▶ Activity: Could you copy exactly the lines below, beginning at the line with "Plan du site (1544, 1331)" and stopping after the line with "[В корзину] (294, 921)", with no pictures?

▶ Source data:
╭──

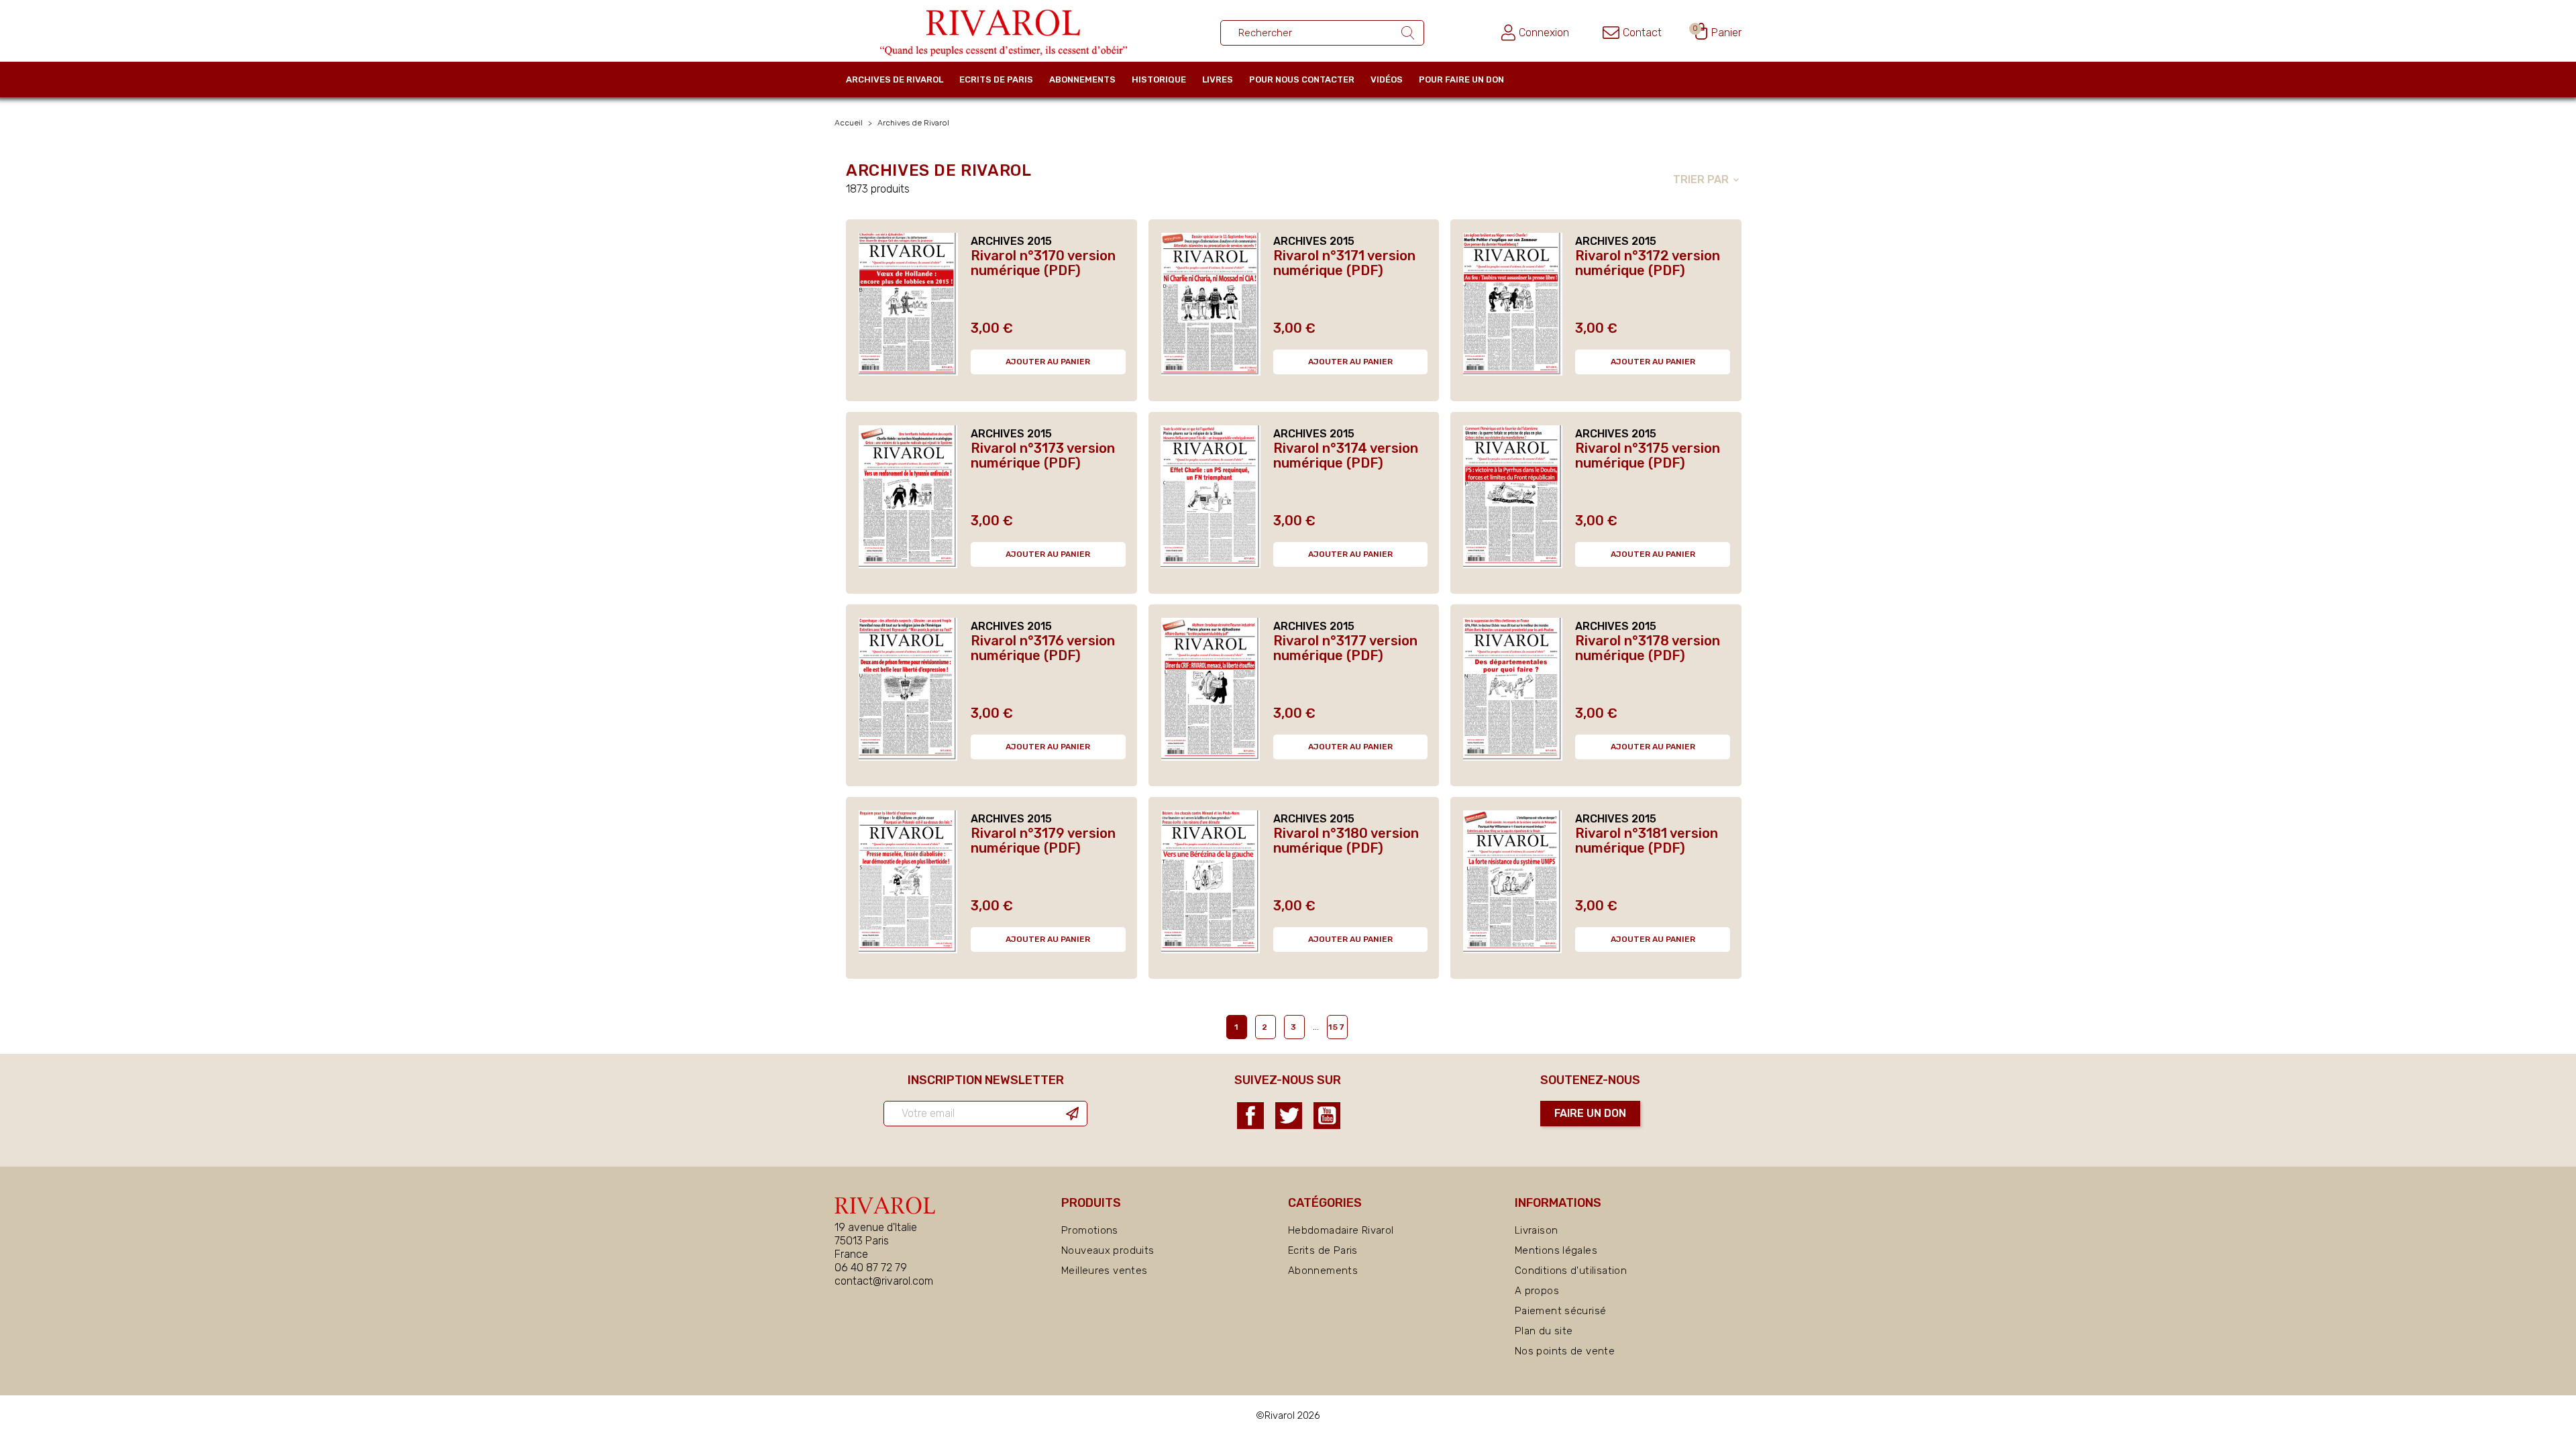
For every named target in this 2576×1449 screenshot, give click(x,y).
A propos (1537, 1291)
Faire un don (1590, 1113)
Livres (1217, 79)
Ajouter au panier (1048, 361)
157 (1337, 1027)
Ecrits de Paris (996, 79)
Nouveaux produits (1107, 1250)
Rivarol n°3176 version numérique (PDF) (1043, 648)
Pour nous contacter (1301, 79)
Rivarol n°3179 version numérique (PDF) (1043, 840)
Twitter (1288, 1115)
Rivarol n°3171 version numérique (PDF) (1344, 263)
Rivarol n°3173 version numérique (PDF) (1043, 455)
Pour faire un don (1461, 79)
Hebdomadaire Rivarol (1341, 1230)
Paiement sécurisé (1560, 1311)
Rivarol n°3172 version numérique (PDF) (1647, 263)
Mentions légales (1556, 1250)
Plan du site (1544, 1331)
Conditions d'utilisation (1571, 1271)
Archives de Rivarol (894, 79)
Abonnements (1082, 79)
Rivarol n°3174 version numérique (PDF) (1345, 455)
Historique (1159, 79)
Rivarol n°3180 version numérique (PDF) (1346, 840)
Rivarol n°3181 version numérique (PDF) (1646, 840)
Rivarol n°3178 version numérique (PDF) (1647, 648)
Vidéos (1387, 79)
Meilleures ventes (1104, 1271)
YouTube (1326, 1115)
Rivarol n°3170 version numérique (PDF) (1043, 263)
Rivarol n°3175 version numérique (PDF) (1647, 455)
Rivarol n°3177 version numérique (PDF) (1345, 648)
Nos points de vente (1565, 1351)
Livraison (1536, 1230)
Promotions (1089, 1230)
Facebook (1250, 1115)
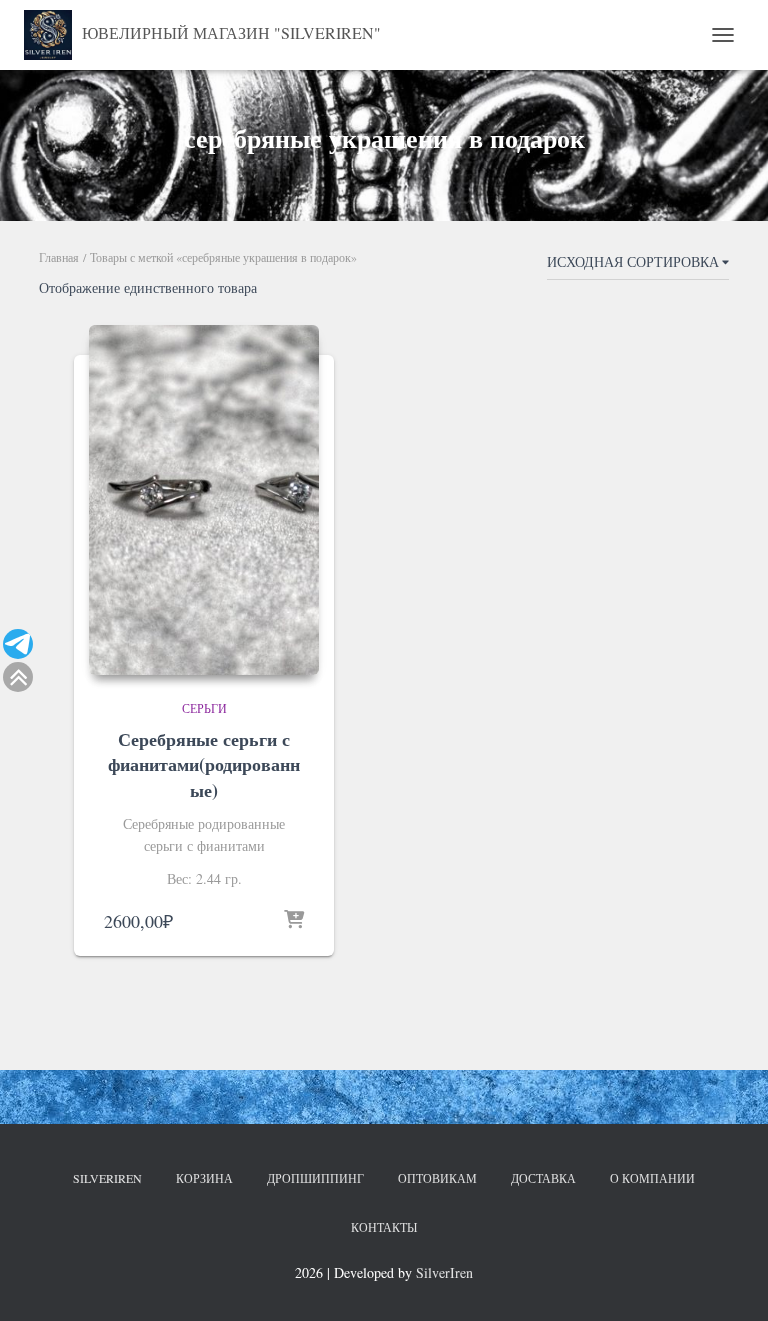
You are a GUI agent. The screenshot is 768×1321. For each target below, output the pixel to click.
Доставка (543, 1178)
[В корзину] (294, 921)
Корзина (204, 1178)
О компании (652, 1178)
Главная (59, 257)
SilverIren (107, 1178)
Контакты (384, 1227)
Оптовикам (437, 1178)
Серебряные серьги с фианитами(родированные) (204, 764)
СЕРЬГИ (204, 708)
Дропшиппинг (315, 1178)
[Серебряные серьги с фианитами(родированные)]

╰──

▶ Response to this task:
Plan du site (1544, 1331)
Conditions d'utilisation (1571, 1271)
Archives de Rivarol (894, 79)
Abonnements (1082, 79)
Rivarol n°3174 version numérique (PDF) (1345, 455)
Historique (1159, 79)
Rivarol n°3180 version numérique (PDF) (1346, 840)
Rivarol n°3181 version numérique (PDF) (1646, 840)
Rivarol n°3178 version numérique (PDF) (1647, 648)
Vidéos (1387, 79)
Meilleures ventes (1104, 1271)
YouTube (1326, 1115)
Rivarol n°3170 version numérique (PDF) (1043, 263)
Rivarol n°3175 version numérique (PDF) (1647, 455)
Rivarol n°3177 version numérique (PDF) (1345, 648)
Nos points de vente (1565, 1351)
Livraison (1536, 1230)
Promotions (1089, 1230)
Facebook (1250, 1115)
You are a GUI agent. The screenshot is 768×1321. For each target below, output the pixel to click.
Доставка (543, 1178)
[В корзину] (294, 921)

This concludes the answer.